┌──

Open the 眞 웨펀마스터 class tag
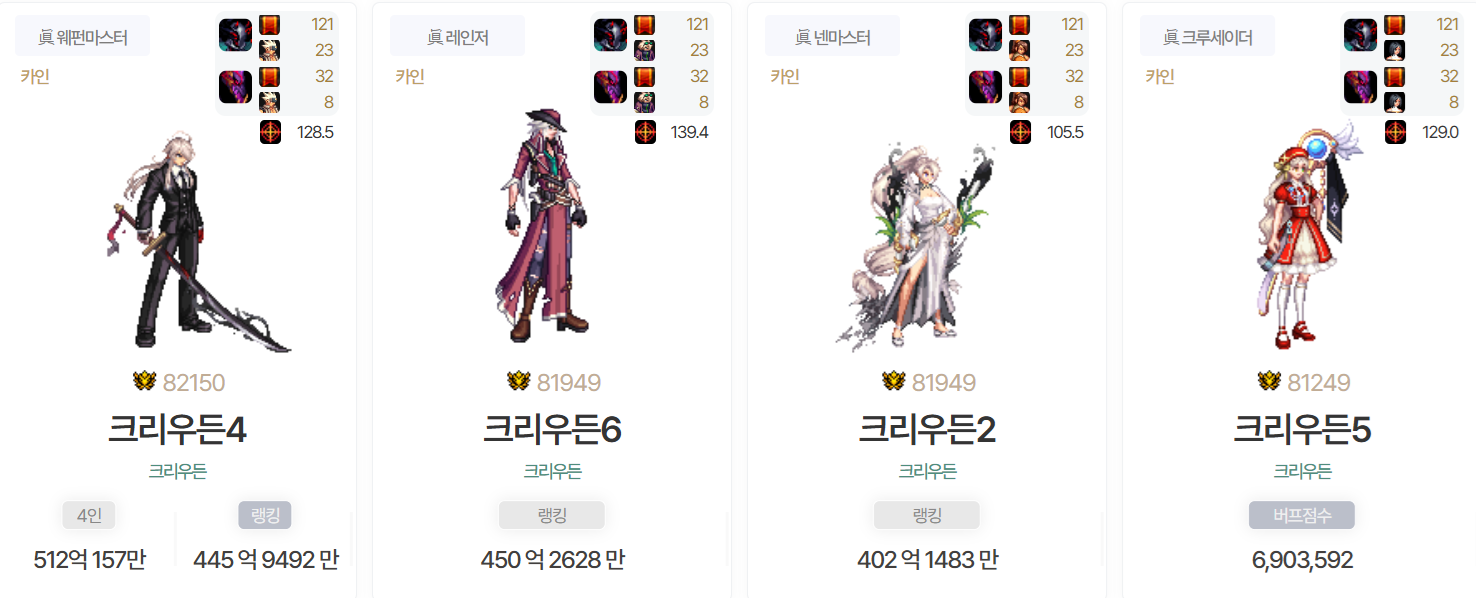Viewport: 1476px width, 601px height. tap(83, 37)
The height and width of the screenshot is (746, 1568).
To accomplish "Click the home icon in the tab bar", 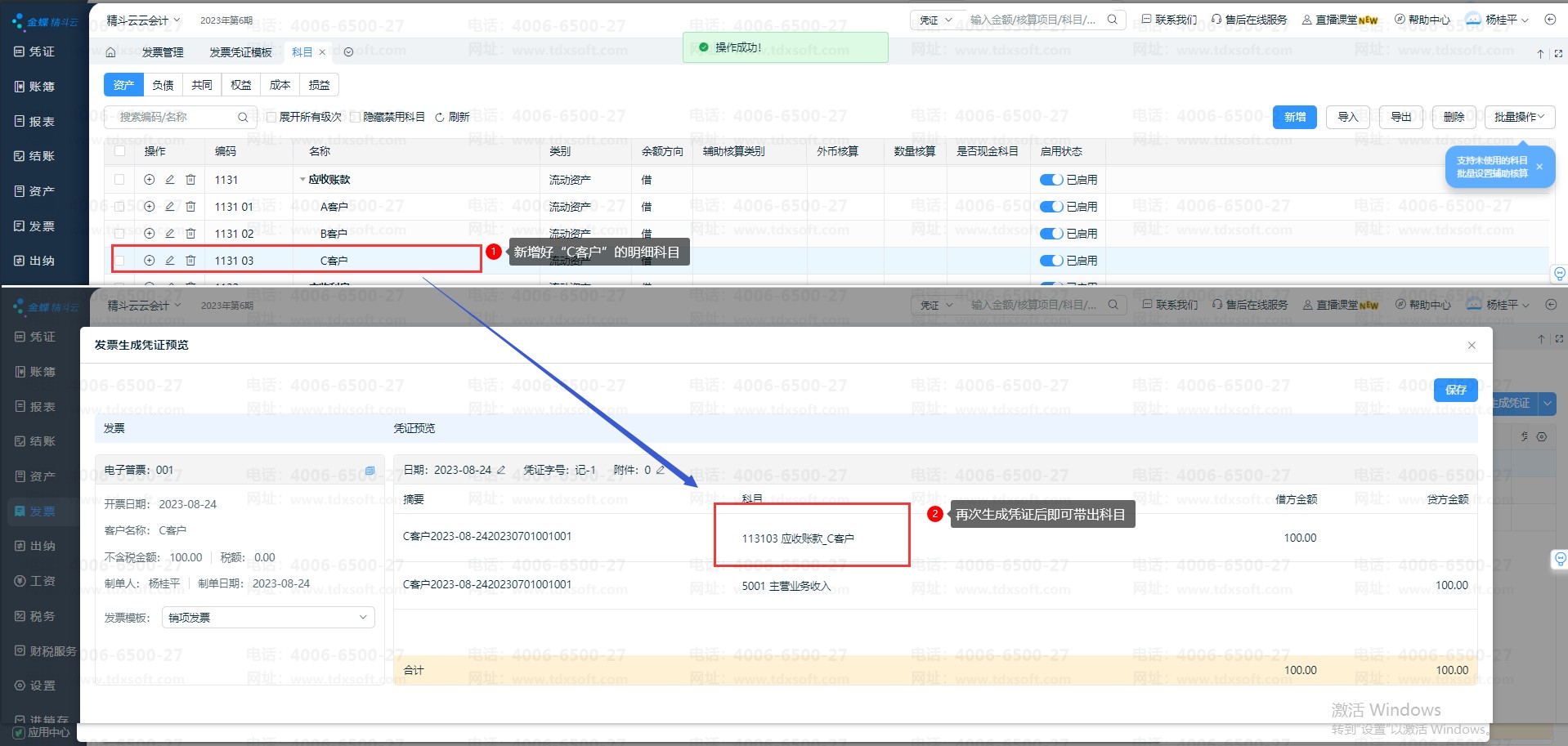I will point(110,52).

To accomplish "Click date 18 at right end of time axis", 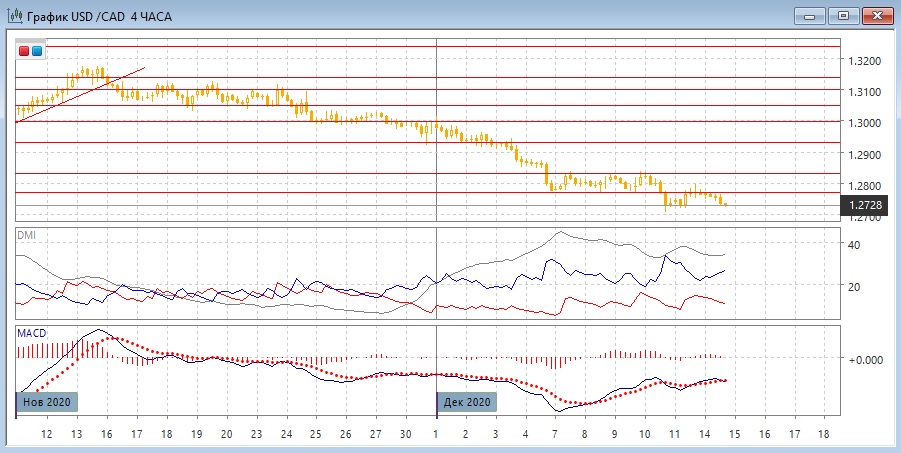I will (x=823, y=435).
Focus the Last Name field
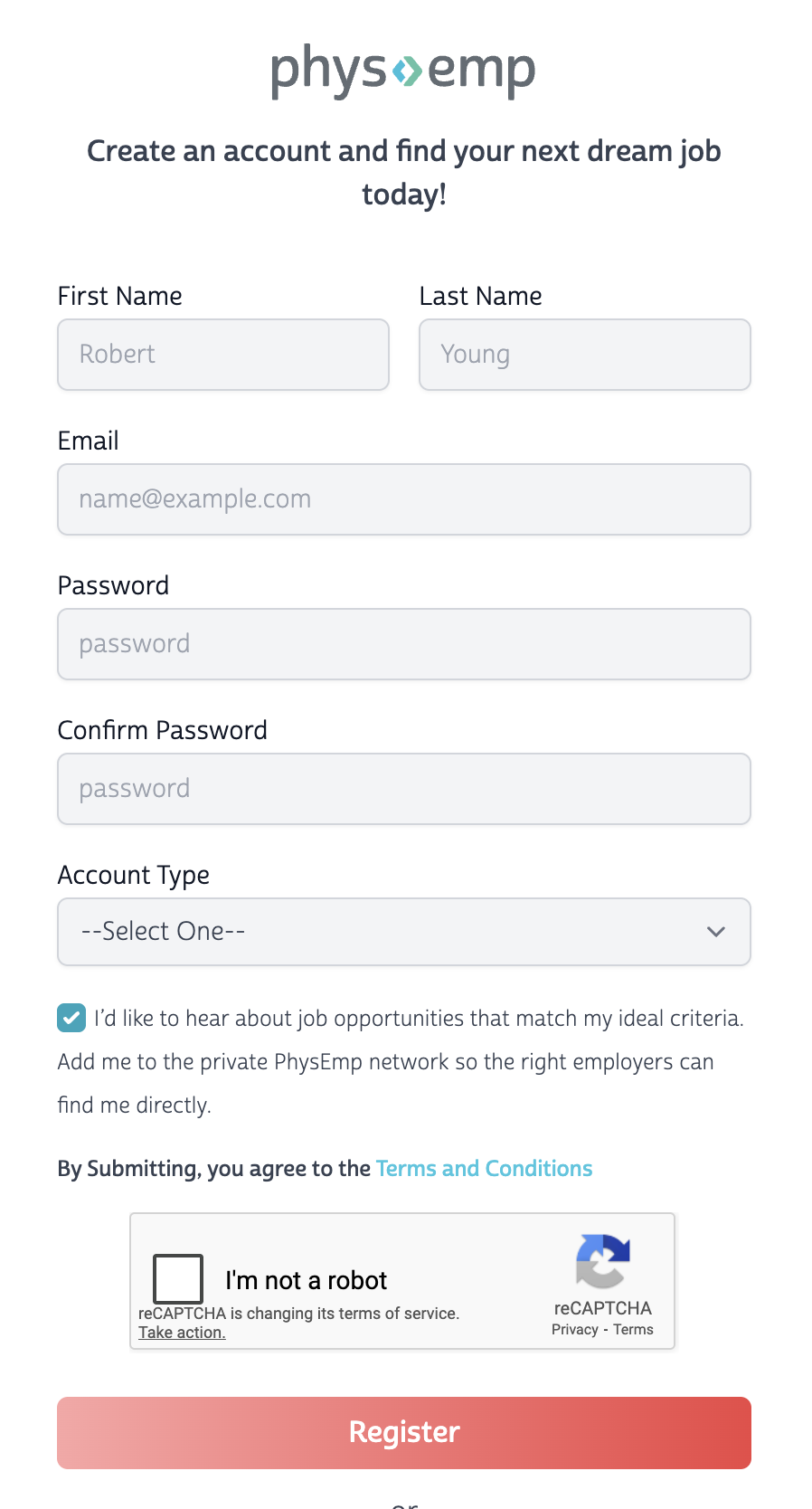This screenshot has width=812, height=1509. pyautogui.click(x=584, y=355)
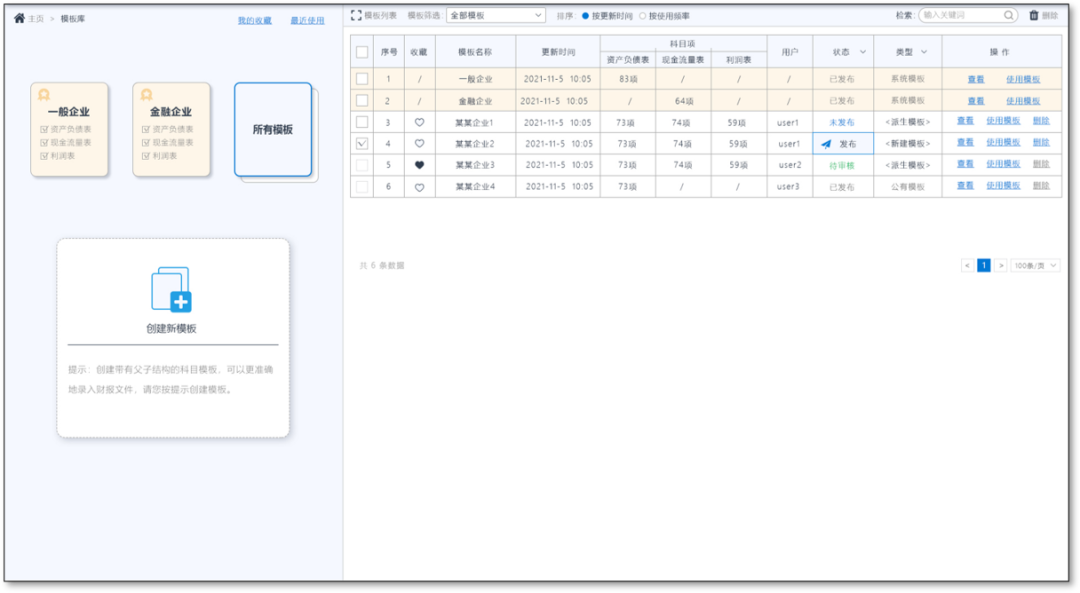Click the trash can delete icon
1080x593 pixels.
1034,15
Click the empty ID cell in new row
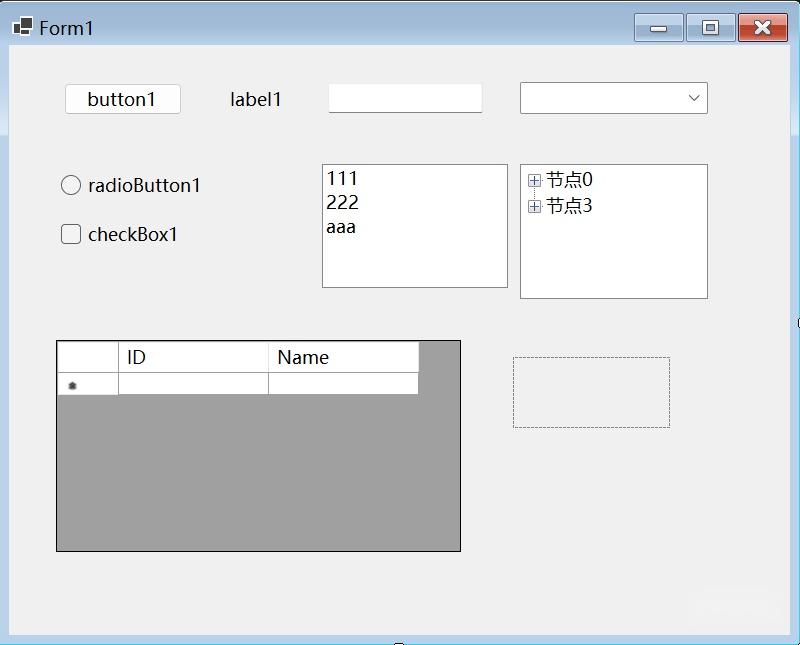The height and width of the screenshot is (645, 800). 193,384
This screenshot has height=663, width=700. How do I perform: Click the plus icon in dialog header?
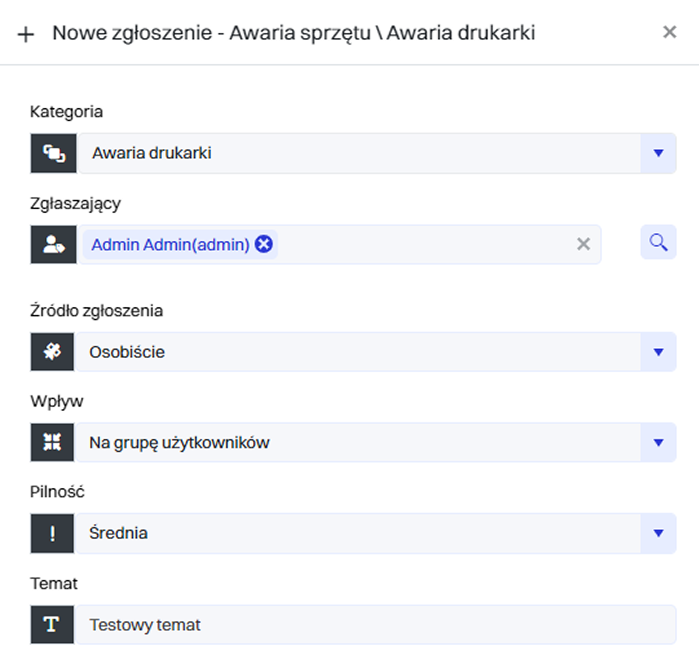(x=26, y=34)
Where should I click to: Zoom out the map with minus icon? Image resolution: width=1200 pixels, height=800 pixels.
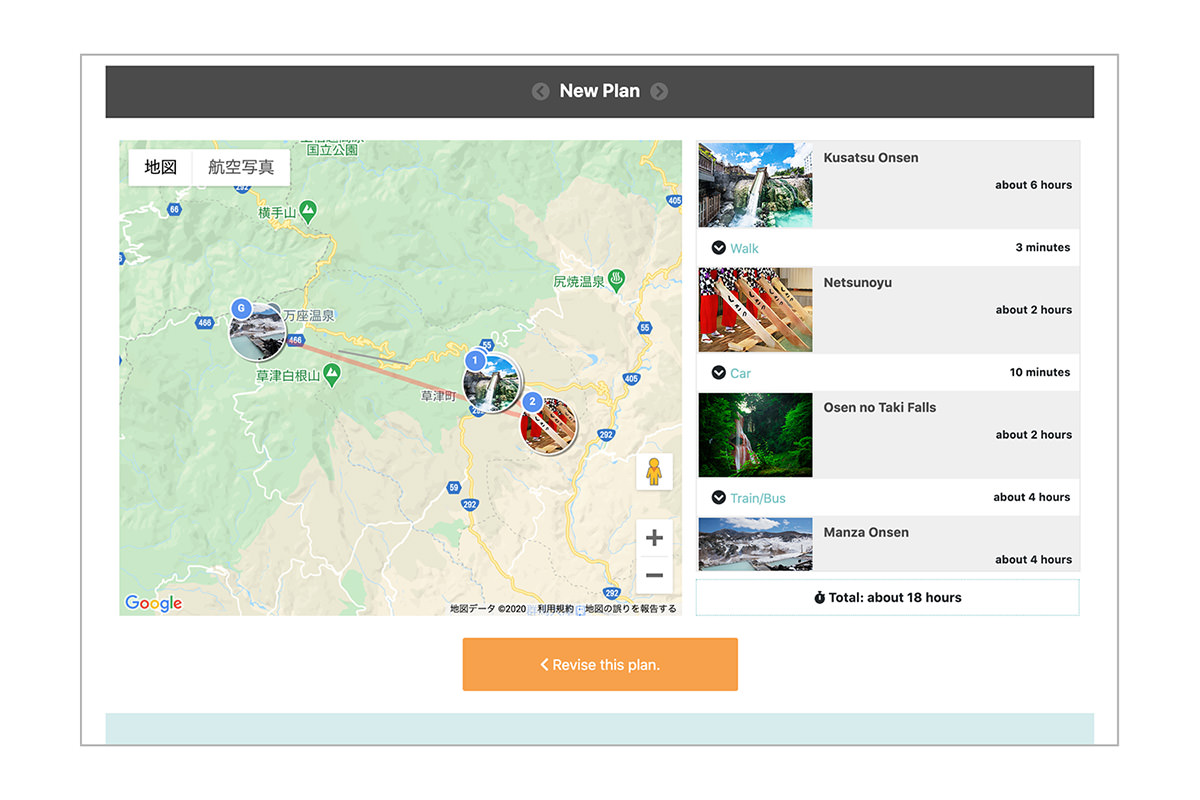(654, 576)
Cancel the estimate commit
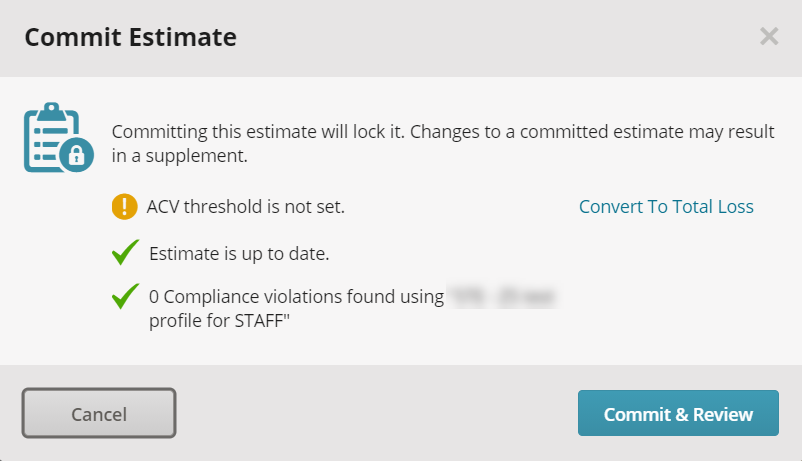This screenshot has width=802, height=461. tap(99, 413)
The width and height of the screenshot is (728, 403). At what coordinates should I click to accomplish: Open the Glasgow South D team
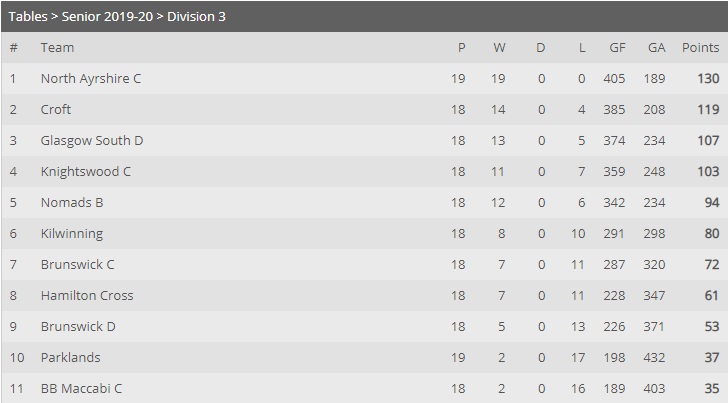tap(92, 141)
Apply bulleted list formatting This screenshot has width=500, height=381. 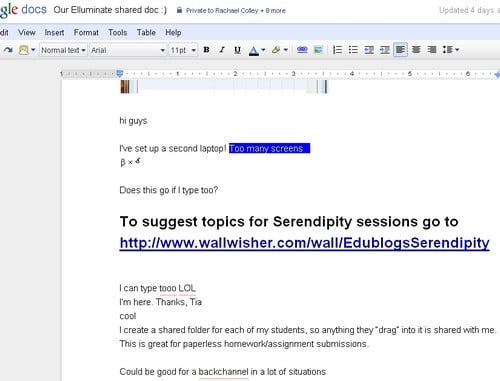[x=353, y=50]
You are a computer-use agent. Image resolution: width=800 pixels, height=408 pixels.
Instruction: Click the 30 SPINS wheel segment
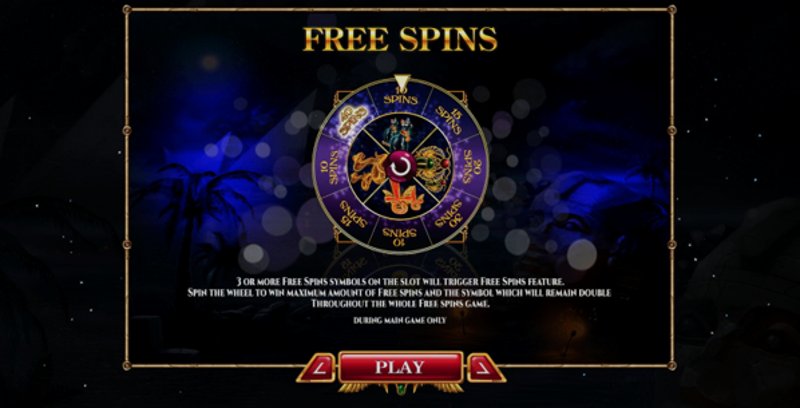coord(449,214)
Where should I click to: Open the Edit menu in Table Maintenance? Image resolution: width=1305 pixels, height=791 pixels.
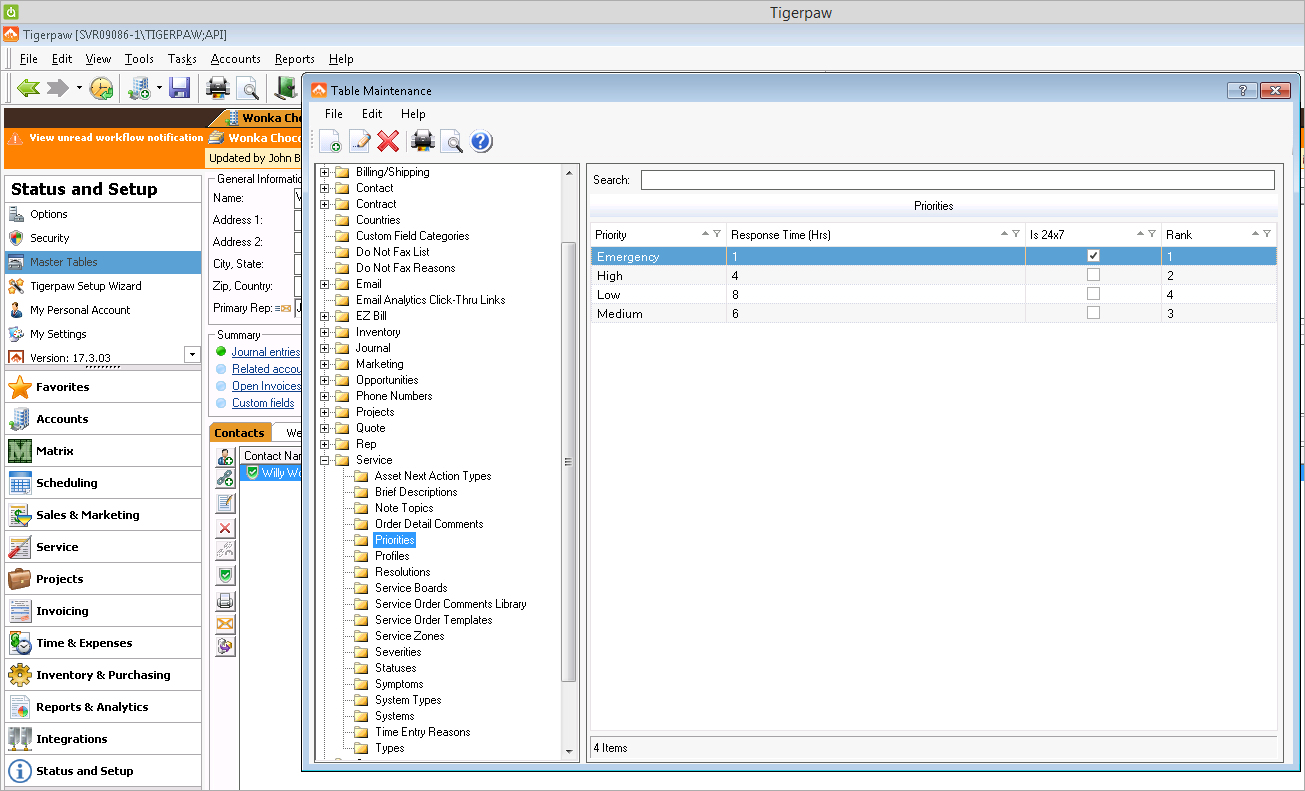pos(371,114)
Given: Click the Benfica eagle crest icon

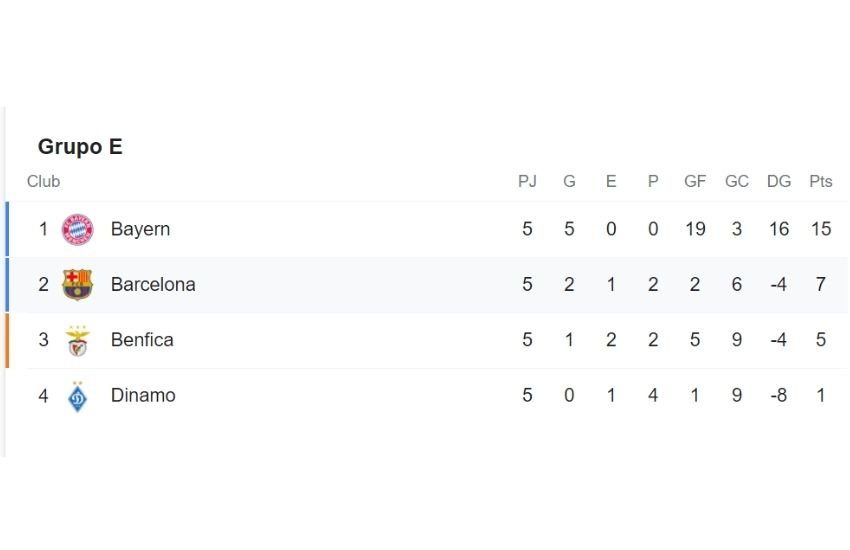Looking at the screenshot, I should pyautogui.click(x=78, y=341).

└──

## EXERCISE AIM
Could you restate exactly the lines from the line containing "Instruction: Click the 30 SPINS wheel segment" through the end of the listing, both ends included and nothing else, leaving the images out?

## RESPONSE BELOW
Instruction: Click the 30 SPINS wheel segment
coord(449,214)
Where should I click to: Open the Edit menu in Table Maintenance? Image resolution: width=1305 pixels, height=791 pixels.
pos(371,114)
Given: Click the Benfica eagle crest icon

Looking at the screenshot, I should pyautogui.click(x=78, y=341).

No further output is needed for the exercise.